As computational pipelines, whether powered by AI, machine learning, or traditional algorithms, become more central to real-world decision-making, trust, transparency, and accuracy are no longer optional. While we may not be able to prevent a model from occasionally erring or hallucinating, we must defend against deeper, systemic threats: intermediaries or endpoints that distort, suppress, or bias outputs for the sake of efficiency or strategic gain.

What is SPEX?

SPEX is a sampling-based verifiable computing protocol that enables correctness verification through probabilistic guarantees. It operates by allowing solver nodes to perform computations, while verifier nodes sample portions of the output for validation based on a configurable confidence threshold. SPEX requires only a single pair of solver and verifier nodes to operate and supports tasks with potentially non-deterministic outputs, such as those involving large language models (LLMs) or stochastic training pipelines.

What’s New in SPEX?

The SPEX framework introduces:

  • A formal definition of verifiable computing tailored for modern compute pipelines.

  • A sampling-based verification protocol with low overhead and high parallelizability.

  • Support for non-deterministic computational states — critical for AI/ML and LLMs.

  • Use of Bloom filters to encode and verify computational states.

  • An open-source reference implementation: warden-spex.

How SPEX Works

At the heart of SPEX is a simple yet powerful idea: rather than fully re-executing computations, we can sample full executions to defend against adversarial solvers, and sample intermediate states for selective re-execution to detect lazy solvers—validating both using cryptographic summaries.

  • Solver: Executes the task and generates a cryptographic proof of execution.

  • Verifier: Randomly samples parts of the task and checks whether the reported results are consistent with both the cryptographic proof and the final output.

Why It Matters

At Warden Labs, the x/async module enables us to extend the trust guarantees of blockchain smart contracts beyond the chain itself—into off-chain, SPEX-protected tasks.
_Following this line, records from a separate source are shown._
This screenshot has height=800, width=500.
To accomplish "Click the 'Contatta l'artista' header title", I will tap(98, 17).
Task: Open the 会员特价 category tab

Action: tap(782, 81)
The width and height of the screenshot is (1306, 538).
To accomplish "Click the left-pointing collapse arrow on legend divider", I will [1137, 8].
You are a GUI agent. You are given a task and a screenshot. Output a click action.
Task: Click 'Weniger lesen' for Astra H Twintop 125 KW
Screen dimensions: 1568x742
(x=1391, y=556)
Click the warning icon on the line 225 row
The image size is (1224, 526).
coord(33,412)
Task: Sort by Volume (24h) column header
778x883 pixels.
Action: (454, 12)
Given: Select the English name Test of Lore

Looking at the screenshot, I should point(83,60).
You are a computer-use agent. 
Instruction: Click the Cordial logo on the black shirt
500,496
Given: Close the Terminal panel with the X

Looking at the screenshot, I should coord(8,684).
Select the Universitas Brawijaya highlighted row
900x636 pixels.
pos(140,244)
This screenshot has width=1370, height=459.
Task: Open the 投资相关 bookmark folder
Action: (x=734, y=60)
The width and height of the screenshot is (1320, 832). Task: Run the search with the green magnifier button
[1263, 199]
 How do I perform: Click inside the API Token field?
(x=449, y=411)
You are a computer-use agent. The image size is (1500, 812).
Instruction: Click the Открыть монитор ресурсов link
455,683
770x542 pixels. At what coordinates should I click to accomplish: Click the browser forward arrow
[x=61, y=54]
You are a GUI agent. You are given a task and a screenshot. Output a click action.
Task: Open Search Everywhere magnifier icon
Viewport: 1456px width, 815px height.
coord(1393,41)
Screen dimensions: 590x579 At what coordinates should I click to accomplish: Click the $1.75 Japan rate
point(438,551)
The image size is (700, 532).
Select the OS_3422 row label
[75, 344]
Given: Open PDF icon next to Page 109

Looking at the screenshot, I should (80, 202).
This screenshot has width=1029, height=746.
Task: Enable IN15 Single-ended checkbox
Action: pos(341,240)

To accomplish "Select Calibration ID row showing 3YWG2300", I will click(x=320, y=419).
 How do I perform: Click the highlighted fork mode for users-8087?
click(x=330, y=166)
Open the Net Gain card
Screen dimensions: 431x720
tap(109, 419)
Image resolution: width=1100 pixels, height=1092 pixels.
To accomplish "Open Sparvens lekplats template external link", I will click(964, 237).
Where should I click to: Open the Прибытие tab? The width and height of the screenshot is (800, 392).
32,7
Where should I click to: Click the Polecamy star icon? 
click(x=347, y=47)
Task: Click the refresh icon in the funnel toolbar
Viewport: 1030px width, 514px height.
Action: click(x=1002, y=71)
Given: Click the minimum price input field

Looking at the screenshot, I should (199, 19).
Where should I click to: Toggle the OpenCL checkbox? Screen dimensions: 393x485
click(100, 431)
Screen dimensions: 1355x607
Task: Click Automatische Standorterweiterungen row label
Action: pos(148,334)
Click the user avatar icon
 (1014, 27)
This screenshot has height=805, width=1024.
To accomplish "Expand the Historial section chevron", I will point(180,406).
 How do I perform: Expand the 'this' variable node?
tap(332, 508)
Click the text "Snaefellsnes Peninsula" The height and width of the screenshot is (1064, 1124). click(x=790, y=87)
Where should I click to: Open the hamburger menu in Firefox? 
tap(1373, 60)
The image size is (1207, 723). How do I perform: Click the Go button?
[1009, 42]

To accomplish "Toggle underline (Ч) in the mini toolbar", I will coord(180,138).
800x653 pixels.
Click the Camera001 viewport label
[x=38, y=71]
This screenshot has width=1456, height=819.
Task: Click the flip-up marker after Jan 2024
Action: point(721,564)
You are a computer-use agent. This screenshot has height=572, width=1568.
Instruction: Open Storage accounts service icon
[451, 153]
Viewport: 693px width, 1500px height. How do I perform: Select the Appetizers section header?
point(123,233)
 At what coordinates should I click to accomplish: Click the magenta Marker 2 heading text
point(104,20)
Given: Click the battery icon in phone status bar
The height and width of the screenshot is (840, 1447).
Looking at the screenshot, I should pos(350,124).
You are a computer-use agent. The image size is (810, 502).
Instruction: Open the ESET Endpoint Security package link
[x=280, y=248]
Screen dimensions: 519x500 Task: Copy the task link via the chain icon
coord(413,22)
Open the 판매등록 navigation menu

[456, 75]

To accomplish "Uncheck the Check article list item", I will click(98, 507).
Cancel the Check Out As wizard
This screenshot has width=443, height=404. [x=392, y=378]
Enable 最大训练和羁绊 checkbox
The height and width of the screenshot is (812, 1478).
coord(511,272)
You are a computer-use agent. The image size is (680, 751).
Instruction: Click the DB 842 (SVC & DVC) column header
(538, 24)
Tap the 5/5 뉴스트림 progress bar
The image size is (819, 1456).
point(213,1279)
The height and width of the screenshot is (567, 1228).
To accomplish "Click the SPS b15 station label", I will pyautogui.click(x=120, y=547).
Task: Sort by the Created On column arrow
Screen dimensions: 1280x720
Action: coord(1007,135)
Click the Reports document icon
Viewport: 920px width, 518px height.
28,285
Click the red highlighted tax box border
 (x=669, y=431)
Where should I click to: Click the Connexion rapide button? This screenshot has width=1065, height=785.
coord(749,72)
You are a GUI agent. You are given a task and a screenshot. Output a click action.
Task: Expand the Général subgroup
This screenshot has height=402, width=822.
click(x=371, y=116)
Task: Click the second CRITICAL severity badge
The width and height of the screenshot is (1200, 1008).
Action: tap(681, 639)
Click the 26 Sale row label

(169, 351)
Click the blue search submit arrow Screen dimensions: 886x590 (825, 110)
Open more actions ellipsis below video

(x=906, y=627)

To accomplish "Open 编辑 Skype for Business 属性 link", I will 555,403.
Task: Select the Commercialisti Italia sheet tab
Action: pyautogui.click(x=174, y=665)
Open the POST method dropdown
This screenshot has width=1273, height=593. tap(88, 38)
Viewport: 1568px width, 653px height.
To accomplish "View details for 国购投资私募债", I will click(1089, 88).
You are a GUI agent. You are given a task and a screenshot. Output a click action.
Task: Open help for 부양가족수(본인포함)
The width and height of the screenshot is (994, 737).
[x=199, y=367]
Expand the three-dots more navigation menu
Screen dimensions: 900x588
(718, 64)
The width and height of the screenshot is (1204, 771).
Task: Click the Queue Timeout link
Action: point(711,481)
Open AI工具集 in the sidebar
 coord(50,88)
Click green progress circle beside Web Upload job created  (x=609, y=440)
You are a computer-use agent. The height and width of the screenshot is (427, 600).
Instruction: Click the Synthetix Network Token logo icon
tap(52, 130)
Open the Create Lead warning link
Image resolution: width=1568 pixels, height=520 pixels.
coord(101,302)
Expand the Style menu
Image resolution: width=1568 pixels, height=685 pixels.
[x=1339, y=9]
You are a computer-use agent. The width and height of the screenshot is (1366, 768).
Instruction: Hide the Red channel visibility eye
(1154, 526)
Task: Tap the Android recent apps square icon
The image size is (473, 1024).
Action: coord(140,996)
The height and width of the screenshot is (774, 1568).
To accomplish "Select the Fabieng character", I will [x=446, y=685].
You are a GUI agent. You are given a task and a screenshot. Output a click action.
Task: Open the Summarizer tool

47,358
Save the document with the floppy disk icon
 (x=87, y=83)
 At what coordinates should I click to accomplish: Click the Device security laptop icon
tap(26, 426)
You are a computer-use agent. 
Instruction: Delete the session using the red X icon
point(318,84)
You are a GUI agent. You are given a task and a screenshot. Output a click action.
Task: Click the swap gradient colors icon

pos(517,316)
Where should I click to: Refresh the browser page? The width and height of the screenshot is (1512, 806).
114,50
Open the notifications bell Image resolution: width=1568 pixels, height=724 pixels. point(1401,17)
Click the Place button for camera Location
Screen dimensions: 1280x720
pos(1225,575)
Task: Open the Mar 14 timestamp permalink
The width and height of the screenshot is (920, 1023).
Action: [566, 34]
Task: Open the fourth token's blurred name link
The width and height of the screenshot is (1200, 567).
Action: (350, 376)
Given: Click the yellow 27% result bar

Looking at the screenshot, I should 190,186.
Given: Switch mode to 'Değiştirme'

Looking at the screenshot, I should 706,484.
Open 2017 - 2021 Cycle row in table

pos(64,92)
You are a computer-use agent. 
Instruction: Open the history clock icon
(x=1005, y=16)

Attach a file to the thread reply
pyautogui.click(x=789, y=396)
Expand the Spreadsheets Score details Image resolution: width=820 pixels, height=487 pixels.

This expands the trusted perimeter, allowing us to enforce flexible integrity guarantees even for complex, asynchronous computations. Such guarantees are dramatically important in high-stakes domains where correctness and confidence are non-negotiable. SPEX lets us ask: Can we ensure this task’s output hasn’t been tampered with for efficiency or tactical advantage?

Try It Out

SPEX is open-source and available on GitHub and PyPI:

🔗 warden-spex

Developed in Python, SPEX is designed for seamless integration across diverse environments. Whether you're constructing agentic LLM systems or require verifiable ETL pipelines, SPEX provides the tools to ensure execution is both traceable and provable.

Learn More

📄 Read the full paper: Statistical Proof of Execution (SPEX)
🧪 Explore the examples in the GitHub repo
🛠 Try out the protocol on your own tasks

SPEX is just the beginning. As we continue to build toward a future where AI systems are not only powerful but also provable, trustworthy, and fair, SPEX provides a critical building block.

In high-stakes applications, producing verifiable, well-documented, and accountable outputs is critical for successful deployment and widespread adoption. This is particularly true in domains such as trading systems, credit risk modeling, and autonomous platforms, where outputs are not only well-defined and potentially regulated but also carry significant implications for human safety and asset integrity.